* REQUIRED WORK
Only one stretch of the data below is wanted: the lines from the one with "height=428. pyautogui.click(x=530, y=376)" through the one with "Click the arrow", repeated exactly.

* INPUT
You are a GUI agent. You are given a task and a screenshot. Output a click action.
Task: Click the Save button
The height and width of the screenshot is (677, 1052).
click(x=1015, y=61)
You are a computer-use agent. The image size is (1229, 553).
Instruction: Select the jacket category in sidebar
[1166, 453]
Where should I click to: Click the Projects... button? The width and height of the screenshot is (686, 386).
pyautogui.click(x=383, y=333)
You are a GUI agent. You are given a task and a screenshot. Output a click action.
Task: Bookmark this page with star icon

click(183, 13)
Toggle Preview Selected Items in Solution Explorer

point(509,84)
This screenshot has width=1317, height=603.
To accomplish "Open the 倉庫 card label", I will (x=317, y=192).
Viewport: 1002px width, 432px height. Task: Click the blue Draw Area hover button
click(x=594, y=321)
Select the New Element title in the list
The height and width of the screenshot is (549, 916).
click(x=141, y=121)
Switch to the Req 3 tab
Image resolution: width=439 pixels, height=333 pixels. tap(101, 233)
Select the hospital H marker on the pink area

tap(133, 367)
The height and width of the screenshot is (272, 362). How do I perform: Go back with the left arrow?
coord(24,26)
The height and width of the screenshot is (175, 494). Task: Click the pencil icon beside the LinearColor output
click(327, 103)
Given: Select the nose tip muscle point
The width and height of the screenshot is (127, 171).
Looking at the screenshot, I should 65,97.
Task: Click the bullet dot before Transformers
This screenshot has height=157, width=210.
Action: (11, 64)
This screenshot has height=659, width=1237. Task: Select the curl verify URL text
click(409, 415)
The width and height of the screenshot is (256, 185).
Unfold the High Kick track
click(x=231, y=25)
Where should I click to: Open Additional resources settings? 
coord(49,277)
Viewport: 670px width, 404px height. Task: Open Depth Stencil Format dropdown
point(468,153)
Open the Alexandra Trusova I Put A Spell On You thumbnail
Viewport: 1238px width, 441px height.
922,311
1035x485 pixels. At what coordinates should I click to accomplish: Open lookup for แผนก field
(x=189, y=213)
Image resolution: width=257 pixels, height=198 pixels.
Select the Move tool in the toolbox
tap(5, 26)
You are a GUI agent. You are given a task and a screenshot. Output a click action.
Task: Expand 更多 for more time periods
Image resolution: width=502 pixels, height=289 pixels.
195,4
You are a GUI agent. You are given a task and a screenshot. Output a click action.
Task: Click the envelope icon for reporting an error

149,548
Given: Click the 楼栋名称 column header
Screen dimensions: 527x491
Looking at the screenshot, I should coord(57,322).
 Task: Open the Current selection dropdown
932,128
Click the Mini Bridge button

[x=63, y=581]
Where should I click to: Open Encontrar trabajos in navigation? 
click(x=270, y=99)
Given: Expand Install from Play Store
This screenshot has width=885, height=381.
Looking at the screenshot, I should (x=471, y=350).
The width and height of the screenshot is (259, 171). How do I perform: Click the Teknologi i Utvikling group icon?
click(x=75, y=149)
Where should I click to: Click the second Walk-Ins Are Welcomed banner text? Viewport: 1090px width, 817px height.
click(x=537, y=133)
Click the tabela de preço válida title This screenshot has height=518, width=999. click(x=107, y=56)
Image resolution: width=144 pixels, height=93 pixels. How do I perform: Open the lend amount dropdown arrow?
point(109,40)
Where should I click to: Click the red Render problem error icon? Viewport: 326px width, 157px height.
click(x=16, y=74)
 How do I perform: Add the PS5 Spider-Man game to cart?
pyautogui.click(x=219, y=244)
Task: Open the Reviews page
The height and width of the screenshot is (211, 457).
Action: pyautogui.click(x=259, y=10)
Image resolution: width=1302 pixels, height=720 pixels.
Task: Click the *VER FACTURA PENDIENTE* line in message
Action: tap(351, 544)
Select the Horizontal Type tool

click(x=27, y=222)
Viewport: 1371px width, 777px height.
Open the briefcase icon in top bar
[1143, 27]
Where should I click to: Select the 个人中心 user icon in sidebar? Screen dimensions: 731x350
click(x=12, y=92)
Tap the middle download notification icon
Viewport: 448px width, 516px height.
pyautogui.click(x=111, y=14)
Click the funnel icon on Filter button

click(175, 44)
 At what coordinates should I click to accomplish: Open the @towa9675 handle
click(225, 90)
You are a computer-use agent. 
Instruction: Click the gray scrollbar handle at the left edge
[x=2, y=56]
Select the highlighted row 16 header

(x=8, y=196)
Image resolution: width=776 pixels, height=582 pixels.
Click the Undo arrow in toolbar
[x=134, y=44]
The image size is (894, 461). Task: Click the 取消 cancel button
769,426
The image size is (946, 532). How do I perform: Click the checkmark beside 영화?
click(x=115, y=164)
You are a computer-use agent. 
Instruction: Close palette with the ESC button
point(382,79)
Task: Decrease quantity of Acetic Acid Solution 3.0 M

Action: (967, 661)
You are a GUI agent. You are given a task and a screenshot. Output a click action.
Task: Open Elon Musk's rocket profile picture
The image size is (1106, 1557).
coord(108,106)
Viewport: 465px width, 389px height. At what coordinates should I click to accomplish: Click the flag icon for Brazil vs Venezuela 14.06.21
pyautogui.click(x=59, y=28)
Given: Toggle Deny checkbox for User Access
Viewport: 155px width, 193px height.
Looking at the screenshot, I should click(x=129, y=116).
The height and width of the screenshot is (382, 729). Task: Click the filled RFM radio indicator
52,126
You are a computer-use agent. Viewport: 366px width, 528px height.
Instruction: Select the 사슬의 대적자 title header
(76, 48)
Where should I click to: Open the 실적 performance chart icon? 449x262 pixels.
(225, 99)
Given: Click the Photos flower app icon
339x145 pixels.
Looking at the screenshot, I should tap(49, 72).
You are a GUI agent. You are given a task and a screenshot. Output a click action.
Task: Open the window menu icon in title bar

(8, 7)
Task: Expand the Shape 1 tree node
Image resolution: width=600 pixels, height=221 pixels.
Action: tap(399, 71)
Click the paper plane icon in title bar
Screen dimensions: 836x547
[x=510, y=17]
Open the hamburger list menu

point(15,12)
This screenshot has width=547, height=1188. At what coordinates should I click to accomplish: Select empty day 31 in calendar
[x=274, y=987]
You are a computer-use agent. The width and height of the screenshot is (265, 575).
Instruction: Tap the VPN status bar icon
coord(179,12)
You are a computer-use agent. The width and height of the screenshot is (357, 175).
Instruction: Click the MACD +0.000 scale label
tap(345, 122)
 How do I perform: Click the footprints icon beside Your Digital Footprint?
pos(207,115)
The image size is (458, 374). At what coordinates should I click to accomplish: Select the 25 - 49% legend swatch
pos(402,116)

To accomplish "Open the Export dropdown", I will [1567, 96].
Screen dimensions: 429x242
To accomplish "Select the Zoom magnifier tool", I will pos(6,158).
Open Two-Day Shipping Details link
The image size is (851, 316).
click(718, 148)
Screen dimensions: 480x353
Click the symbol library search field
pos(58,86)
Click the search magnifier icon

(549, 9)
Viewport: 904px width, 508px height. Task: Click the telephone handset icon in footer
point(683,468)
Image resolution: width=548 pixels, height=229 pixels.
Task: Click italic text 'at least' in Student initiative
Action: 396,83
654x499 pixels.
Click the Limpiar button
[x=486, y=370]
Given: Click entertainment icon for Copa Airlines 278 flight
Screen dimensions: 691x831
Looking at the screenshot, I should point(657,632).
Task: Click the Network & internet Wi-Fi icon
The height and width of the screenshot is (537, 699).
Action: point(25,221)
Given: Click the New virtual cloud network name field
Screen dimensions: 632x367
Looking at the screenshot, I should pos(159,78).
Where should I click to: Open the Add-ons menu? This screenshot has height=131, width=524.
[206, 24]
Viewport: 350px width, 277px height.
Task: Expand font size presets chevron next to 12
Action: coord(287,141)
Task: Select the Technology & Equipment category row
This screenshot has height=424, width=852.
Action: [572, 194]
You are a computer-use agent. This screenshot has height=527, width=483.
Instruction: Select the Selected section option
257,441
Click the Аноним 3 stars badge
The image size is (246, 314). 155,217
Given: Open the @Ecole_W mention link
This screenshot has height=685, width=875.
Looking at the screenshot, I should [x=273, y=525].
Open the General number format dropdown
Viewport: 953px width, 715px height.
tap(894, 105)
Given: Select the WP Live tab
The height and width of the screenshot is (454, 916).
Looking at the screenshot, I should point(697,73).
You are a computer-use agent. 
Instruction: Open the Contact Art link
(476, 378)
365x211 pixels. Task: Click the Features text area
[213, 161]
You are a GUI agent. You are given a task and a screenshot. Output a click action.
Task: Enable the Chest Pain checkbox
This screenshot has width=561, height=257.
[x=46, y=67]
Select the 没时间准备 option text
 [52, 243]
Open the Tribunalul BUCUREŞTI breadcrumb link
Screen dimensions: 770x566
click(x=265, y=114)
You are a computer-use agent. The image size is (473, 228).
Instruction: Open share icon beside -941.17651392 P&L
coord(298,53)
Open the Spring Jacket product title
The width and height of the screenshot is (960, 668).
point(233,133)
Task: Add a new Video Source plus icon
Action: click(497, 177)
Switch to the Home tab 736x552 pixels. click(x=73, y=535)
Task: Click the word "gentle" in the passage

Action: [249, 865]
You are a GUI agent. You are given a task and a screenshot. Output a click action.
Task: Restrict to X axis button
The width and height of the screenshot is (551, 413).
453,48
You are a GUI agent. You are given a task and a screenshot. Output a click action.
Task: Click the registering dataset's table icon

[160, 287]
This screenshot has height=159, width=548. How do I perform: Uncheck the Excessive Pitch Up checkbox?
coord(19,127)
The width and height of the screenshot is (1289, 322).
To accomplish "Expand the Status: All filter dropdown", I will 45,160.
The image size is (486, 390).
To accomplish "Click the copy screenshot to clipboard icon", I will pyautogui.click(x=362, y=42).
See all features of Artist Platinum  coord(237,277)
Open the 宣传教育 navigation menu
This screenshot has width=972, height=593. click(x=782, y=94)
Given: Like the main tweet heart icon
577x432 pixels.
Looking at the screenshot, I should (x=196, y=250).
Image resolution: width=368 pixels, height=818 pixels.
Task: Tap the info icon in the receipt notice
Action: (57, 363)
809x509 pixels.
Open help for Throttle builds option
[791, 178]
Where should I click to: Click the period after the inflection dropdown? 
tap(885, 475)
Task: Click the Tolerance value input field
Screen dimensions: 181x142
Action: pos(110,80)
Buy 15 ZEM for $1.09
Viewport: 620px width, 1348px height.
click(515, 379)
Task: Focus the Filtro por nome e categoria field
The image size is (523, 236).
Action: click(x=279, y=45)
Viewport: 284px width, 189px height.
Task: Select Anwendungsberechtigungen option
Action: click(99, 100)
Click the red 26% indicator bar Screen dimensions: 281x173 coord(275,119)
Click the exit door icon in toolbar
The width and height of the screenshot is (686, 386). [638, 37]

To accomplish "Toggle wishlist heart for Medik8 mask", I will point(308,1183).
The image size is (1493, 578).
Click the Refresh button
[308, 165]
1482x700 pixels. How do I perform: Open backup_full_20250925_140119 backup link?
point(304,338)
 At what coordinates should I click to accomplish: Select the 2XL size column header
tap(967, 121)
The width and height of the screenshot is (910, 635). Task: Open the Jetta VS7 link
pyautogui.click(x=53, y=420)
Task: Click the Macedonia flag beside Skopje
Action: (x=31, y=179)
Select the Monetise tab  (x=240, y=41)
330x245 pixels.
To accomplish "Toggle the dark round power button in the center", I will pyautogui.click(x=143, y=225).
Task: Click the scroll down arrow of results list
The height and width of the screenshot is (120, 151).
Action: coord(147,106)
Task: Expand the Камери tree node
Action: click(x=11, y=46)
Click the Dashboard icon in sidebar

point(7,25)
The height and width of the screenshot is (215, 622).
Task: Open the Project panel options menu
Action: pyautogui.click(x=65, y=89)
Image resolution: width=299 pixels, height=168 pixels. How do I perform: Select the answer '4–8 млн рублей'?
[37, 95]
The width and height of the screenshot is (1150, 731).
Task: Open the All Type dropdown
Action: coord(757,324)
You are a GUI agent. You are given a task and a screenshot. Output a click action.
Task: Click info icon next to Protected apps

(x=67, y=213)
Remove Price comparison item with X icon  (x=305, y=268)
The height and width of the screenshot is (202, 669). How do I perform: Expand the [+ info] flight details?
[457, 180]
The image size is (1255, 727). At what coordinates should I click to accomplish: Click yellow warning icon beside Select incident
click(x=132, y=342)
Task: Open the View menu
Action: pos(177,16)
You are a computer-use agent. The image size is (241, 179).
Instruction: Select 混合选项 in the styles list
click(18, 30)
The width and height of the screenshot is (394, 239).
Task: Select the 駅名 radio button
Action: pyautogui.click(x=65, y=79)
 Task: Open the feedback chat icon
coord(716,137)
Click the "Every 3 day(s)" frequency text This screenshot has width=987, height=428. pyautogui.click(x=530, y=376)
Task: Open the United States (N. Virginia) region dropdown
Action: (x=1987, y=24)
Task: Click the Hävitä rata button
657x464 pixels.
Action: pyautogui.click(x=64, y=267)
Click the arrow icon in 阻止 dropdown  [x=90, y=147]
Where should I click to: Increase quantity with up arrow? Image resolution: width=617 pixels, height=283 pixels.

* RESPONSE TO THIS TASK
Click the "Every 3 day(s)" frequency text This screenshot has width=987, height=428. pyautogui.click(x=530, y=376)
Task: Open the United States (N. Virginia) region dropdown
Action: (x=1987, y=24)
Task: Click the Hävitä rata button
657x464 pixels.
Action: pyautogui.click(x=64, y=267)
Click the arrow icon in 阻止 dropdown  [x=90, y=147]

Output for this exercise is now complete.